I'll give a real world example. I have an abstract class call cSourceControl. Then I have a class for Visual Source Safe call cVSS and one for Subversion called cSVN, both inherited from cSourceControl.
Now the abstract class has a bunch properties and methods (yes, with code) that the inheriting classes can just use.

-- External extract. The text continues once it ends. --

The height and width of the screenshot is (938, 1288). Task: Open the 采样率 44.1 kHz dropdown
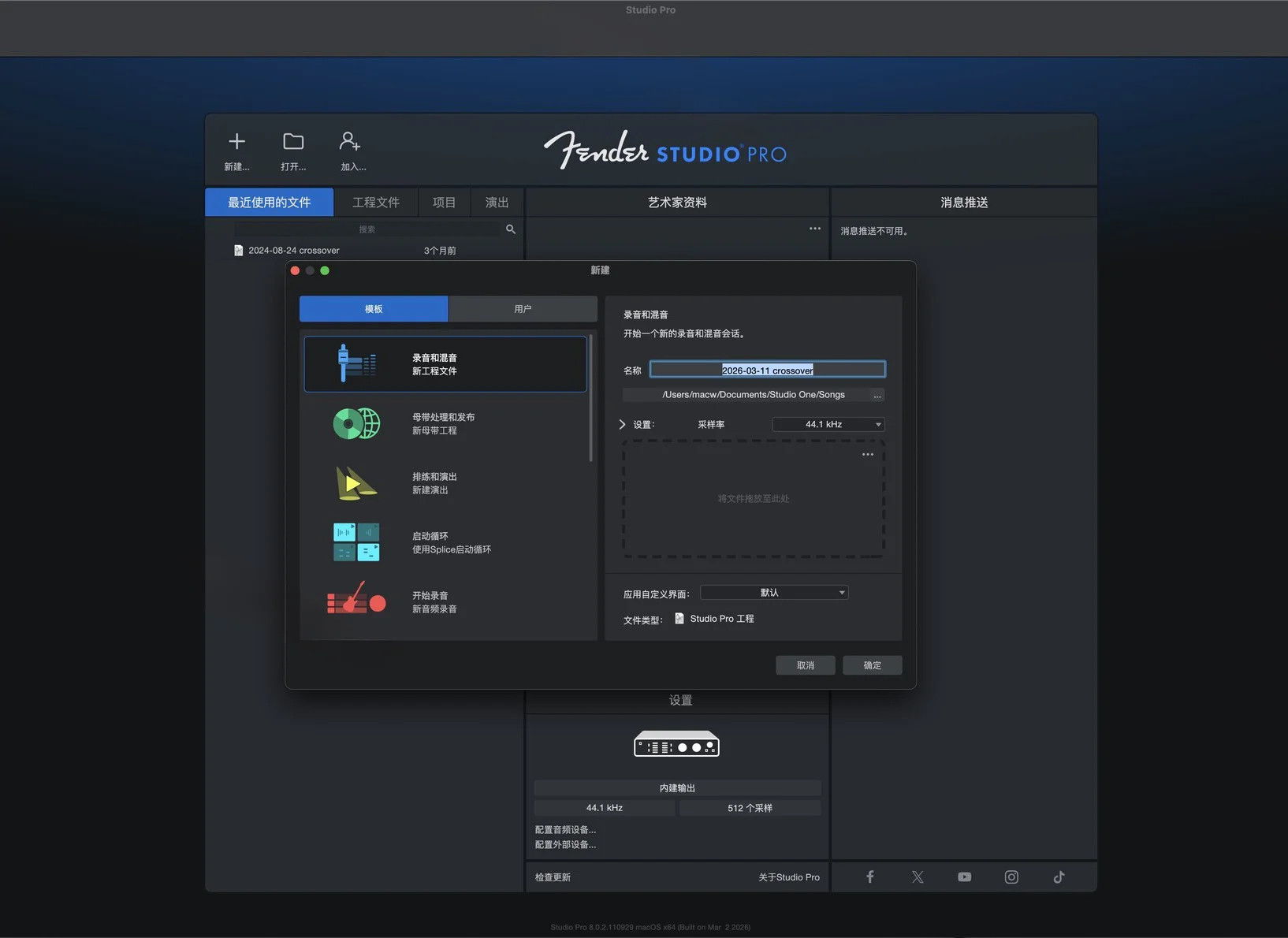click(828, 424)
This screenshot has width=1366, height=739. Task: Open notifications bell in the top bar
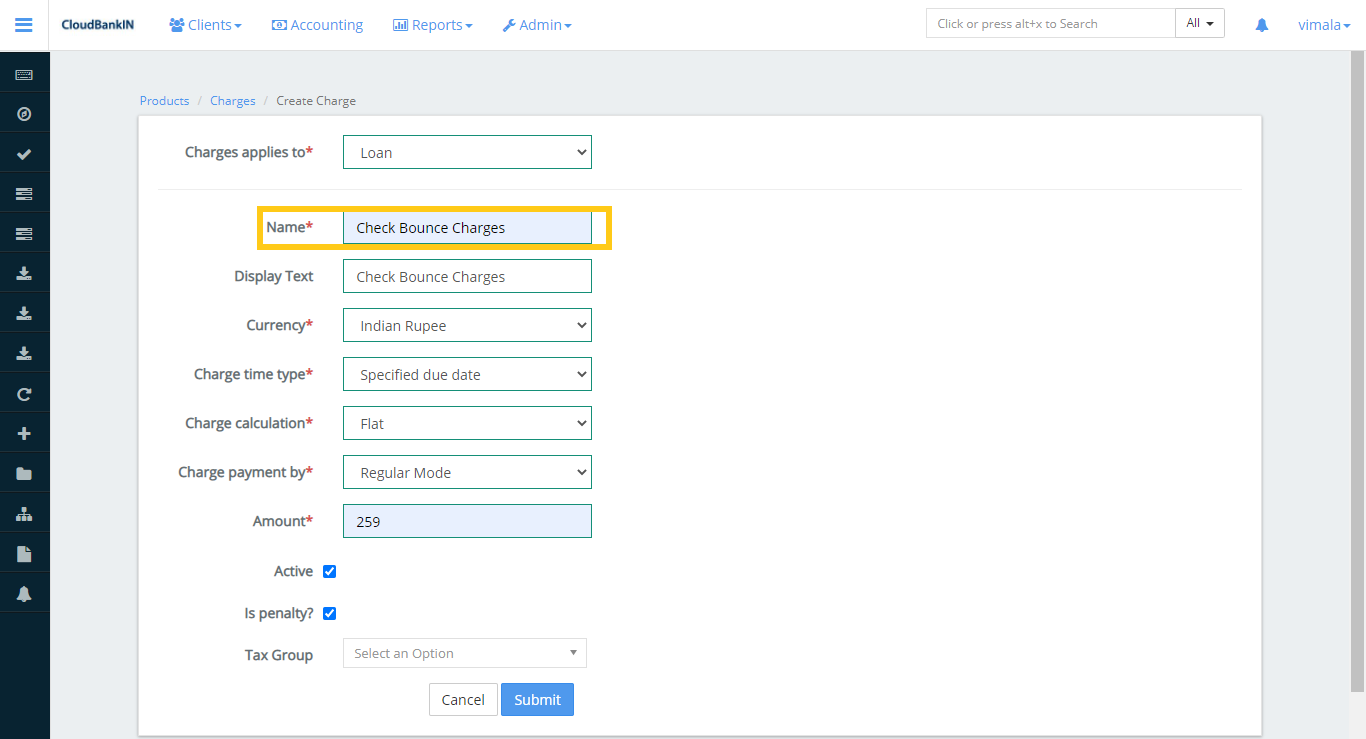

The abstract class also defines a bunch of abstract methods that an inherited class must implement:
public abstract DataTable getFiles(string path, string filter, DateTime since, bool filterAuthorByLastCheckin, bool expandAll, bool onlySinceBranched);
public abstract DataTable getFiles(string path, string filter, DateTime since, string lastUser, bool filterAuthorByLastCheckin, bool expandAll, bool onlySinceBranched);
public abstract long getFile(string sFileName, string sVersion, string sLocalFileName);
public abstract DataTable getFileVersions(string sFileName);
public abstract DataTable getDirectories(string path, bool expandAll);
public abstract DataTable getChangedFiles(string path);
public abstract DataTable GetFileLogRevision(string path, string revision);
public abstract DateTime getBranchStartDateTime(string sBranch);
From this you can tell that a SourceControl class will need each of these, but the way it looks in cVSS is very different than how it looks in cSVN. Another payoff is that at runtime I can select VSS or SVN. A simplified code snip might be:
cSourceControl sc;
if(usingVSS)
sc = new cVSS();
else
sc = new cSVN();
DataTable dtFiles = sc.getChangedFiles("myproject/branches/5.1/");
etc.
Now when my customers start asking for Git or SourceGear, I just have to create those classes and change very little else.